While stationed in Greece the terrorist organization November 17 (I mistakenly attributed the attack to the KKE which was the Communist political party) planted a bomb in my car. This would have killed me, my Greek wife and my 1 year old son. Luckily for me it did not go off.

What people don’t seem to understand is the rationale and goals of terrorists. As a European I am sure that you might be more familiar with their intentions and the best way to deal with them.

Their whole goal is to spread fear and discord within a country. Make the population fearful and distrustful of the governments ability to protect them.

Cause the government to over-react and lose credibilty even more when they suspend the rule of law and civil rights.

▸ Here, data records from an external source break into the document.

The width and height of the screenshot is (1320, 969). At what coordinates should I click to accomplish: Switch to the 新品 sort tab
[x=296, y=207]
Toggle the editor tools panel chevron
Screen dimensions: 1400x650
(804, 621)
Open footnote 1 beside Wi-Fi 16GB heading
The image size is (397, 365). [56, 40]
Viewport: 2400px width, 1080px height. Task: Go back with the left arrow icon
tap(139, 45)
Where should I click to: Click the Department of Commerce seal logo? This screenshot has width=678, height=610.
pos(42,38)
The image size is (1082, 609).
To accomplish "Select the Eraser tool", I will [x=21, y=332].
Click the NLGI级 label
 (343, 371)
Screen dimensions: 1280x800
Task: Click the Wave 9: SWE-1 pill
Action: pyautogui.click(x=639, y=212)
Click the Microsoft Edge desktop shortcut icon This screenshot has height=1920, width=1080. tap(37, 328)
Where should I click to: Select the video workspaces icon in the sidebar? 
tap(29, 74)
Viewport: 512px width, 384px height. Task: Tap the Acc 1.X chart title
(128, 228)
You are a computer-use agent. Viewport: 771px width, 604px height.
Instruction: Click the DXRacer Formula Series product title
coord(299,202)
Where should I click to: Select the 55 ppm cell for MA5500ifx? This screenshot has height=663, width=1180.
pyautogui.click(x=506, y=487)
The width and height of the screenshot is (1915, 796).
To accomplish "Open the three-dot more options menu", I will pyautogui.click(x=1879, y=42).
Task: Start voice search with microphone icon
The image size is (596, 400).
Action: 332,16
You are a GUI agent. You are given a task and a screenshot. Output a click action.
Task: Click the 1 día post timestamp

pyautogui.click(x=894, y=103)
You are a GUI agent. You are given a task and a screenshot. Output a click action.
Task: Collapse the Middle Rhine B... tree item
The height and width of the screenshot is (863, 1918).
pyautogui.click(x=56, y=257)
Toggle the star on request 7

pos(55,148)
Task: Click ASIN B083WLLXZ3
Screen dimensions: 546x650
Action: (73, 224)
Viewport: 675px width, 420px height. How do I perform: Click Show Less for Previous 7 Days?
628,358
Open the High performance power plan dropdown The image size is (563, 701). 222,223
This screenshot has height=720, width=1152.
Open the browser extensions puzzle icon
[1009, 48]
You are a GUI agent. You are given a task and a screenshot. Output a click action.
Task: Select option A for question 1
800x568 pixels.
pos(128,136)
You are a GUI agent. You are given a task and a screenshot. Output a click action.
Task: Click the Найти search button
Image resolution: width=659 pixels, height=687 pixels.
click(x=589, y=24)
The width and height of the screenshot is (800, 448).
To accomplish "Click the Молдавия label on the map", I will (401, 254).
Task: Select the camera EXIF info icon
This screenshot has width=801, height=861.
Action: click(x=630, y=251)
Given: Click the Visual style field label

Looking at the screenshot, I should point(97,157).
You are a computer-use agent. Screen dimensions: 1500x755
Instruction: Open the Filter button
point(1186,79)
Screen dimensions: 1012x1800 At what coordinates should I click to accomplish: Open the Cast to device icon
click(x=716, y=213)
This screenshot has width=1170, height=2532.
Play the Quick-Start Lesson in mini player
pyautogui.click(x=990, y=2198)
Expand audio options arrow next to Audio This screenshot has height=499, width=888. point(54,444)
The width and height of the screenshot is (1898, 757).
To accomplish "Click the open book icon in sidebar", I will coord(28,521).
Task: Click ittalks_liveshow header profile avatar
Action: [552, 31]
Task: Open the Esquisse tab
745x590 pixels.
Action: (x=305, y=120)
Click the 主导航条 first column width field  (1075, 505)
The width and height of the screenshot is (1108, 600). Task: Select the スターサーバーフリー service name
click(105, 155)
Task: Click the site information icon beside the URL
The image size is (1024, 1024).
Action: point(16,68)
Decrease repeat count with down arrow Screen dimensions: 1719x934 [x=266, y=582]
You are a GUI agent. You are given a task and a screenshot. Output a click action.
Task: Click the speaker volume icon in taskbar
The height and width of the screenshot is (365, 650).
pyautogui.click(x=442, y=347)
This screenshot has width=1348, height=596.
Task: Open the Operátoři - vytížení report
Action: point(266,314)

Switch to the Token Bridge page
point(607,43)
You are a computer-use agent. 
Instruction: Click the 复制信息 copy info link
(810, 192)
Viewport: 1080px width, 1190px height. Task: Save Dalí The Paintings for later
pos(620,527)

Create an enviroment where the population demands that their government does whatever it takes to make it stop… even if it means giving in to the terrorists demands.

In our pain of 9-11 we had the all too human reaction of feeling as if no one knew our pain and we alone were the victims. However, this is not the case.

I am saddened that it appears we lost the opportunity to form a united front with the rest of the civilized nations.

The first Bush understood that through unity with the rest of the nations we could go into Kuwait and free them. It was extremely important to him to have world opinion and support.

Our current President has shown his contempt for international concerns. Why should he care? We were the only remaining “Superpower” and it was for everyone else to dance to our tune.

When the rest of the world resents this attitude they wonder why? If a government shows contempt for their own laws and principles, how can they expect America to respect those of others?

International law is fine if it agrees with America’s goals. Yes, we are acting in accordance with international law…

If the law inconveniences us, then we are at war… we are a soverign nation that does not surrender our soverignty to others.

Europe has been dealing with terrorists for decades and it was a long bloody battle, but the big name terrorist organization of the late 70’s and early 80’s were caught and dealt with.

They were battled with law enforcement and intelligence agencies. Working together with other countries. Limited military action, when needed was used, but the battle was won through law enforcement and intelligence gathering.

In a democracy we are fortunate that there is often time given to cool down and reflect instead of acting on impulse. It isn’t always dramatic and it often does not satisfy our emotional need for vengance or justice… but I do believe that it is the better of the alternatives.

As I posted in another section… those who wrap themselves in patriotism and cower in fear to the terrorists are exactly those that the terrorists are aiming for.

They are willing to do whatever it takes… legal or not… moral or not… to protect themeseleves so they don’t feel the price of defending the values they treasure.